拓いた道を使って、センの元に! …鎌が半球を作ってるからあそこにいるはず!
《あはは!そっか。そうだよね。そっかそっか。…うん。そうだよね。わたしがわからないはずがないよね》
…ちゃんと、わたしの意図した意味が伝わったみたい。
…わたしはわたし。…お父さんとお母さんの子、アイリ。
…だから。心配しなくていいよ。…わたしは貴方を守る。…わたしのために、むざむざ自分から死地へ飛び込んだ貴方を。
………明言しておいた方が良いよね。伝わってるかどうかわかんないから。…わたしの確固たる意思も載せて。…少し抵抗があるけど、それでも、わたしはワタシだ。

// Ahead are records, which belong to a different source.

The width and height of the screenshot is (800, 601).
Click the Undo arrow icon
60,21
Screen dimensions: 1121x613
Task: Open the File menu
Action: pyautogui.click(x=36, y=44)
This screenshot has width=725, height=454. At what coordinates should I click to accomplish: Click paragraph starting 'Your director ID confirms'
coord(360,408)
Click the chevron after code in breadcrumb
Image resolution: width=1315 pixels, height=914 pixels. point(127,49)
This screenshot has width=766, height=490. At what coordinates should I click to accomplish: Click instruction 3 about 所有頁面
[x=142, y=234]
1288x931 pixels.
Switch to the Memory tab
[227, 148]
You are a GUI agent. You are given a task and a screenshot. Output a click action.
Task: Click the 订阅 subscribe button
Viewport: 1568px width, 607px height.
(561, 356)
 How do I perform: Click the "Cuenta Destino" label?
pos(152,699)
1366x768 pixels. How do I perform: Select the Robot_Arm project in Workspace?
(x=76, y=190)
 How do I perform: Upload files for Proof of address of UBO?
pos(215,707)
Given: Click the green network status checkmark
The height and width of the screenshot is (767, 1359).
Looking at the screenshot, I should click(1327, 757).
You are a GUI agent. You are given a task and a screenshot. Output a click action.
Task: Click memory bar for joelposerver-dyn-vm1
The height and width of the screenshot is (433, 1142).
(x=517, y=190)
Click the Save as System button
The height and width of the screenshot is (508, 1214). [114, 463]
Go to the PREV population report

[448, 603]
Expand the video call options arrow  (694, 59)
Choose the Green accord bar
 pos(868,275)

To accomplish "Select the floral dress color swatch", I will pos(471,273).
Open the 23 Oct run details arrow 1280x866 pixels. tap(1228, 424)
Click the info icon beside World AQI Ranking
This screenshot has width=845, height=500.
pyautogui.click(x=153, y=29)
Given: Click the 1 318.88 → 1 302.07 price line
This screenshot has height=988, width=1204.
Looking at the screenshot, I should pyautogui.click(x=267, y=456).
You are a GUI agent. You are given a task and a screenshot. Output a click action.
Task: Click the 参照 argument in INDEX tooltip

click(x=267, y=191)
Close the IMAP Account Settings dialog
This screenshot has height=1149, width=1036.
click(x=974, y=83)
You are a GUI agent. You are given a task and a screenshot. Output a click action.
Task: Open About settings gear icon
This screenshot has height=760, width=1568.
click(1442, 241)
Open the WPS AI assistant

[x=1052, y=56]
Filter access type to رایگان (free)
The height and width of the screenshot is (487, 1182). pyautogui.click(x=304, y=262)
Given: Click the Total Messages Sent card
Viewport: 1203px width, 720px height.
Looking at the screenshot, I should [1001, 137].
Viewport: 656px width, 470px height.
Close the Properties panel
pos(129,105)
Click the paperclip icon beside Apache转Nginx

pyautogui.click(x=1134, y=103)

《わたしはワタシに敬意を払う。…だからワタシの悪夢を、私を終わらせる》
ワタシに伝える気で、心の中で言葉を紡ぐ。
《…後回しにしたはずなんだけど。ちゃんと通じてたのね》
…触られたときには気づかなかったけど…。こっちにも来てたみたいだよ。…後で整理するけどね。
《くははっ。そうだね。寧ろ、そうして。「ワタシはワタシ。わたしはわたし」だ。そこを違える気はないけれど。…うん。お願い。思いっきりやって》
…任された。
…何でわたしが世界樹の外に残ったのか、何であいつを倒さないといけないと思ったのか。…それがはっきりした。
…私を終わらせる。わたし達のために。…きっとそのためにわたしはお父さん達と離れてここにいる。
……運命なんて信じちゃいないんだけどね。